The entries are to be duplicated exactly, with nothing left out.

Stored items
######

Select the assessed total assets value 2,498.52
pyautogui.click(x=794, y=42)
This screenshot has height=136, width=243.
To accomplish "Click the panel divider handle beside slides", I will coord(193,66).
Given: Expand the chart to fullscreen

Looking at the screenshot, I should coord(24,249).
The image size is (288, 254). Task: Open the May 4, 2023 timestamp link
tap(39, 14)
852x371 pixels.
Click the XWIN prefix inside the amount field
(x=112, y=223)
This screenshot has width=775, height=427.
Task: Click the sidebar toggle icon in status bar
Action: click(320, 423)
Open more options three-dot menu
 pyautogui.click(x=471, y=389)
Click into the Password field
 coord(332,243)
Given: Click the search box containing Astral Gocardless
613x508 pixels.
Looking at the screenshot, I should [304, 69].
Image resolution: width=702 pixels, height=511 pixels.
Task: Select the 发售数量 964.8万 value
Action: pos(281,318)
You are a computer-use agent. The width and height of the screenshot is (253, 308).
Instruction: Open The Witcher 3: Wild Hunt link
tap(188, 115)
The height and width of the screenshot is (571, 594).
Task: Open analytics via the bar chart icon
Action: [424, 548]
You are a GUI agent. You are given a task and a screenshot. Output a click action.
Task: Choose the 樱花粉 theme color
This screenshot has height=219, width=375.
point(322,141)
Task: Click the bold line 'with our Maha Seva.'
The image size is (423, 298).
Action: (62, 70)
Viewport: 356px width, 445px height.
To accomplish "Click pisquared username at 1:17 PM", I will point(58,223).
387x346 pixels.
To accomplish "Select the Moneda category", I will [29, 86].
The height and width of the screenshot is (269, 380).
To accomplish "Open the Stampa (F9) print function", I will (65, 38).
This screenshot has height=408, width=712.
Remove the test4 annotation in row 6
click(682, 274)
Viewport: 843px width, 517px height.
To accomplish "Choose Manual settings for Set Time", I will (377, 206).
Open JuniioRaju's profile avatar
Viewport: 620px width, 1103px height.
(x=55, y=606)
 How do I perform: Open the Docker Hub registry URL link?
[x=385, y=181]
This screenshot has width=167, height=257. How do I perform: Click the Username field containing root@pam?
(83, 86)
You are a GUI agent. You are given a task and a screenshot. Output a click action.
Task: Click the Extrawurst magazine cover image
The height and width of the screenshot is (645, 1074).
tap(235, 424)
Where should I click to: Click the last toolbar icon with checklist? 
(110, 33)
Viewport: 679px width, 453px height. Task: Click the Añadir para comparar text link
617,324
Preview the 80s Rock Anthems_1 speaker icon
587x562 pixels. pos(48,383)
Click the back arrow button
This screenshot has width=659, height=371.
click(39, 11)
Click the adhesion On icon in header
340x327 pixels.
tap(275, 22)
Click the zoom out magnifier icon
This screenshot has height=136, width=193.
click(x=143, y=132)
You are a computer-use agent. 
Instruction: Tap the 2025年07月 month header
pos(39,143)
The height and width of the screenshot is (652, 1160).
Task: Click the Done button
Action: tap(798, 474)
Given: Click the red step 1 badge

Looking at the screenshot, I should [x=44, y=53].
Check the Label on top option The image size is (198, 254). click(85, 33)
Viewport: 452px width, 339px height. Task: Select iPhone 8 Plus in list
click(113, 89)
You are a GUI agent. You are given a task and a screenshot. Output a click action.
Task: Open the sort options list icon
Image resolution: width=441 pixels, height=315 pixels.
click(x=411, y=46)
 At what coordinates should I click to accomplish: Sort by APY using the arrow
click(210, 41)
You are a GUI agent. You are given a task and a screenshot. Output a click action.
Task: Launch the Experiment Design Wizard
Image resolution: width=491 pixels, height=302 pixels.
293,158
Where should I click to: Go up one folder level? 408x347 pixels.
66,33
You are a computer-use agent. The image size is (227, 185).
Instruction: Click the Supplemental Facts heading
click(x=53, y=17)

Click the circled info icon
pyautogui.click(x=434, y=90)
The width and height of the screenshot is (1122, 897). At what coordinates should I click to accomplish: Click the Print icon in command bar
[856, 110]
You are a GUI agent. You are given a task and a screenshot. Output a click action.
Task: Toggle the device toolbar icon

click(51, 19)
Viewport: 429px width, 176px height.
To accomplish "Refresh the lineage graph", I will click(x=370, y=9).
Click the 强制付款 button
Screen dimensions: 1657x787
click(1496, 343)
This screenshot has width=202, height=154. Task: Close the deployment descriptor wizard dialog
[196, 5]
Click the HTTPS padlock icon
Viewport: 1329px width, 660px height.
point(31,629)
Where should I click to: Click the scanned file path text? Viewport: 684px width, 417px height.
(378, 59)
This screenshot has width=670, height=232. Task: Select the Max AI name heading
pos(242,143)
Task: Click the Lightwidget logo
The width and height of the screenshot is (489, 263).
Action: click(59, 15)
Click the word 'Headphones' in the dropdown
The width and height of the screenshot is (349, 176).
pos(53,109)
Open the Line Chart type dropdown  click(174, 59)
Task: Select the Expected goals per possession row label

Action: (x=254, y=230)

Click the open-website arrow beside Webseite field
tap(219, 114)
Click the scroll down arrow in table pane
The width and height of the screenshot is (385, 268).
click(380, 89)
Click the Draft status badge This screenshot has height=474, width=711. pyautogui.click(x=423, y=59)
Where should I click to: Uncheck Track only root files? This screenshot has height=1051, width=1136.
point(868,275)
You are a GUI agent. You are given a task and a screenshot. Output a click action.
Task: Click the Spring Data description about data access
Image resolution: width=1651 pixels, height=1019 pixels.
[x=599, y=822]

######

> [Result of this exercise]
Select the assessed total assets value 2,498.52
pyautogui.click(x=794, y=42)
This screenshot has height=136, width=243.
To accomplish "Click the panel divider handle beside slides", I will coord(193,66).
Given: Expand the chart to fullscreen

Looking at the screenshot, I should coord(24,249).
The image size is (288, 254). Task: Open the May 4, 2023 timestamp link
tap(39, 14)
852x371 pixels.
Click the XWIN prefix inside the amount field
(x=112, y=223)
This screenshot has width=775, height=427.
Task: Click the sidebar toggle icon in status bar
Action: click(320, 423)
Open more options three-dot menu
 pyautogui.click(x=471, y=389)
Click into the Password field
 coord(332,243)
Given: Click the search box containing Astral Gocardless
613x508 pixels.
Looking at the screenshot, I should [304, 69].
Image resolution: width=702 pixels, height=511 pixels.
Task: Select the 发售数量 964.8万 value
Action: pos(281,318)
You are a computer-use agent. The width and height of the screenshot is (253, 308).
Instruction: Open The Witcher 3: Wild Hunt link
tap(188, 115)
The height and width of the screenshot is (571, 594).
Task: Open analytics via the bar chart icon
Action: [424, 548]
You are a GUI agent. You are given a task and a screenshot. Output a click action.
Task: Choose the 樱花粉 theme color
This screenshot has height=219, width=375.
point(322,141)
Task: Click the bold line 'with our Maha Seva.'
The image size is (423, 298).
Action: (62, 70)
Viewport: 356px width, 445px height.
To accomplish "Click pisquared username at 1:17 PM", I will point(58,223).
387x346 pixels.
To accomplish "Select the Moneda category", I will [29, 86].
The height and width of the screenshot is (269, 380).
To accomplish "Open the Stampa (F9) print function", I will (65, 38).
This screenshot has height=408, width=712.
Remove the test4 annotation in row 6
click(682, 274)
Viewport: 843px width, 517px height.
To accomplish "Choose Manual settings for Set Time", I will (377, 206).
Open JuniioRaju's profile avatar
Viewport: 620px width, 1103px height.
(x=55, y=606)
 How do I perform: Open the Docker Hub registry URL link?
[x=385, y=181]
This screenshot has width=167, height=257. How do I perform: Click the Username field containing root@pam?
(83, 86)
You are a GUI agent. You are given a task and a screenshot. Output a click action.
Task: Click the Extrawurst magazine cover image
The height and width of the screenshot is (645, 1074).
tap(235, 424)
Where should I click to: Click the last toolbar icon with checklist? 
(110, 33)
Viewport: 679px width, 453px height. Task: Click the Añadir para comparar text link
617,324
Preview the 80s Rock Anthems_1 speaker icon
587x562 pixels. pos(48,383)
Click the back arrow button
This screenshot has width=659, height=371.
click(39, 11)
Click the adhesion On icon in header
340x327 pixels.
tap(275, 22)
Click the zoom out magnifier icon
This screenshot has height=136, width=193.
click(x=143, y=132)
You are a computer-use agent. 
Instruction: Tap the 2025年07月 month header
pos(39,143)
The height and width of the screenshot is (652, 1160).
Task: Click the Done button
Action: tap(798, 474)
Given: Click the red step 1 badge

Looking at the screenshot, I should [x=44, y=53].
Check the Label on top option The image size is (198, 254). click(85, 33)
Viewport: 452px width, 339px height. Task: Select iPhone 8 Plus in list
click(113, 89)
You are a GUI agent. You are given a task and a screenshot. Output a click action.
Task: Open the sort options list icon
Image resolution: width=441 pixels, height=315 pixels.
click(x=411, y=46)
 At what coordinates should I click to accomplish: Sort by APY using the arrow
click(210, 41)
You are a GUI agent. You are given a task and a screenshot. Output a click action.
Task: Launch the Experiment Design Wizard
Image resolution: width=491 pixels, height=302 pixels.
293,158
Where should I click to: Go up one folder level? 408x347 pixels.
66,33
You are a computer-use agent. The image size is (227, 185).
Instruction: Click the Supplemental Facts heading
click(x=53, y=17)

Click the circled info icon
pyautogui.click(x=434, y=90)
The width and height of the screenshot is (1122, 897). At what coordinates should I click to accomplish: Click the Print icon in command bar
[856, 110]
You are a GUI agent. You are given a task and a screenshot. Output a click action.
Task: Toggle the device toolbar icon

click(51, 19)
Viewport: 429px width, 176px height.
To accomplish "Refresh the lineage graph", I will click(x=370, y=9).
Click the 强制付款 button
Screen dimensions: 1657x787
click(1496, 343)
This screenshot has width=202, height=154. Task: Close the deployment descriptor wizard dialog
[196, 5]
Click the HTTPS padlock icon
Viewport: 1329px width, 660px height.
point(31,629)
Where should I click to: Click the scanned file path text? Viewport: 684px width, 417px height.
(378, 59)
This screenshot has width=670, height=232. Task: Select the Max AI name heading
pos(242,143)
Task: Click the Lightwidget logo
The width and height of the screenshot is (489, 263).
Action: click(59, 15)
Click the word 'Headphones' in the dropdown
The width and height of the screenshot is (349, 176).
pos(53,109)
Open the Line Chart type dropdown  click(174, 59)
Task: Select the Expected goals per possession row label

Action: (x=254, y=230)

Click the open-website arrow beside Webseite field
tap(219, 114)
Click the scroll down arrow in table pane
The width and height of the screenshot is (385, 268).
click(380, 89)
Click the Draft status badge This screenshot has height=474, width=711. pyautogui.click(x=423, y=59)
Where should I click to: Uncheck Track only root files? This screenshot has height=1051, width=1136.
point(868,275)
You are a GUI agent. You are given a task and a screenshot. Output a click action.
Task: Click the Spring Data description about data access
Image resolution: width=1651 pixels, height=1019 pixels.
[x=599, y=822]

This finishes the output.